Подумав, она негромко присвистнула и сообщила:

– Ты не поверишь… Семьсот восемьдесят миллионов километров в один конец.

Мы оказались в пределах орбиты Банхарна – одинокого и весьма впечатляющего своими размерами газового гиганта, стоявшего на страже внешних границ системы Санкции. Примерно в трех тысячах миллионов километров, в плоскости эклиптики, находилось образование, слишком огромное для кольца. Скорее – пояс, по каким-то причинам не вошедший в массу планеты. По другую сторону, на расстоянии около ста миллионов километров, была Санкция IV. Планета, которую мы покинули примерно сорок секунд назад.

Действительно, впечатляло.

Конечно, можно преодолеть межзвездные расстояния путем остронаправленной трансляции. Люди способны перелетать куда дальше за время, вполне сопоставимое. Но для этого необходимо перевести себя в цифровую форму, а потом загрузить образ своей памяти в новое тело. На что требуется время и техника. Короче, это целый процесс.

Никакого процесса не было. По крайней мере никто его не заметил. Мы просто перешли черту. У меня было только желание и скафандр. И я смог шагнуть на ту сторону.

На память вновь пришли слова Сутъяди: «Мы не принадлежим этому миру». И подсознание немедленно изолировало их эффект. Остались лишь изумление и благоговейный ужас.

– Мы остановились, – сообщила негромко Вонгсават. – Что-то компенсировало момент нашей инерции. Ждите продолжения. Господи, спаси и сохрани.
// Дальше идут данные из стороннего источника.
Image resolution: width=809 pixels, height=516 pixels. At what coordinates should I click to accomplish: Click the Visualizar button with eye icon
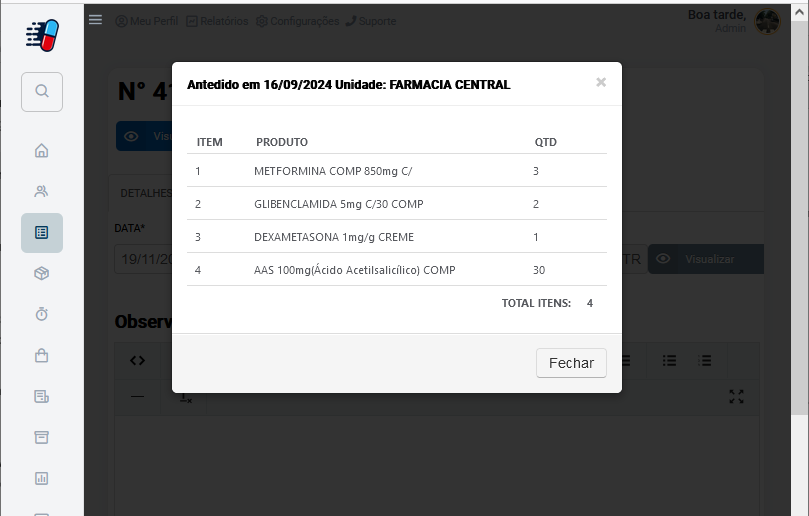706,259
Голос Амели, без того тихий, на последних двух словах понизился до шепота. Взглянув на дисплей, я подумал, что мы движемся в направлении тени. Никак не мог избавиться от привычных ощущений. В следующую секунду, осознав, что здесь не может быть никаких заслоняющих солнечный свет гор, я почувствовал страх. Тот страх, что, должно быть, ощутила Вонгсават секундой раньше.

Звезды над нашими головами пошли куда-то вбок.

Потом они беззвучно исчезли, с ужасающей быстротой заслоненные какой-то огромной и нависшей, казалось, в нескольких метрах над нашими иллюминаторами тенью.

– Вот он.

Я сказал и почувствовал, как внутри пробежал холодок, будто я сам вызвал призрака.